▸ Document passage
Several limitations exist for this study. First, cloud cover significantly limited the number of scenes captured by satellite imagery. The average number of pixels across Miami-Dade monthly average LST imagery was 5,704,452—while the average number of pixels across summer months that were most likely to be affected by increased cloud cover was 5,453,231. Analyzed LST imagery also does not account for cloud shadows that cast over regions and potentially decrease observed LST values [109]. Although improving, the Landsat QA_PIXEL band, utilized for the recognition of clouds and land cover types, remains limited its accuracy in identifying pixels associated with certain land cover types (e.g., water, clouds, mixed land/water such as shorelines) [92, 93]. Thus, the masking of all water and cloud pixels for analysis is not fully accurate. Second, impervious surface and tree canopy are static observations that were captured at a specific time during the study period. Thus, impervious surface and tree canopy from 2013 and 2014, respectively, may not accurately represent LST values from different times throughout the study period, as land use and land cover have changed over time. To account for this as best as possible, impervious surface and tree canopy data were averaged across available datasets (impervious surface, 2013–2021; tree canopy, 2013–2021). Third, weather stations that collect unofficial SAT observations are not registered with the National Weather Service (apart from KMIA) and lack official quality control. The quantity of stations across Miami-Dade County with regular surface observations is also limited. Because SAT is greatly influenced by hyperlocal conditions, additional weather stations and improved station networks with more recorded observations can help to increase accuracy in the assessment of LST and SAT relationships [110]. Lastly, for the purposes of this study, to access more abundant imagery and maintain higher resolution LST data, images from 11 AM ET/12 PM EST were used. Thus, LST values are not indicative of the daily maximum, as daytime surface heating from solar radiation is not yet at its peak. Additional LST imagery captured over time, and at different times of day, will also aid in analyzing the relationship between LST and SAT throughout the course of the day, as well as the continued assessment of the Miami-Dade County SUHI phenomenon.

▸ Provided material
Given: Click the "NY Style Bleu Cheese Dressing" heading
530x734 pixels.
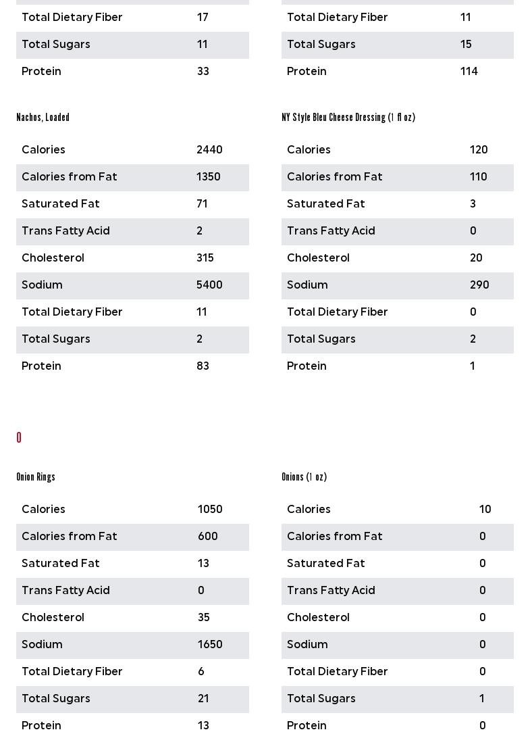Looking at the screenshot, I should [x=348, y=118].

▸ Task prompt
Summarize the study-limitations passage in three sentences. The lines that come after the passage are separate material, unrelated to it.

▸ Answer for the task
Cloud cover reduced the number of usable satellite scenes, cloud shadows were not accounted for, and the Landsat QA_PIXEL band is not fully accurate at identifying water and cloud pixels, so their masking is imperfect. Impervious surface and tree canopy are static observations that may not reflect changing land cover, so they were averaged across available 2013–2021 datasets. Most weather stations recording surface air temperature lack official quality control and are few in number, and the 11 AM ET imagery used does not capture the daily maximum land surface temperature.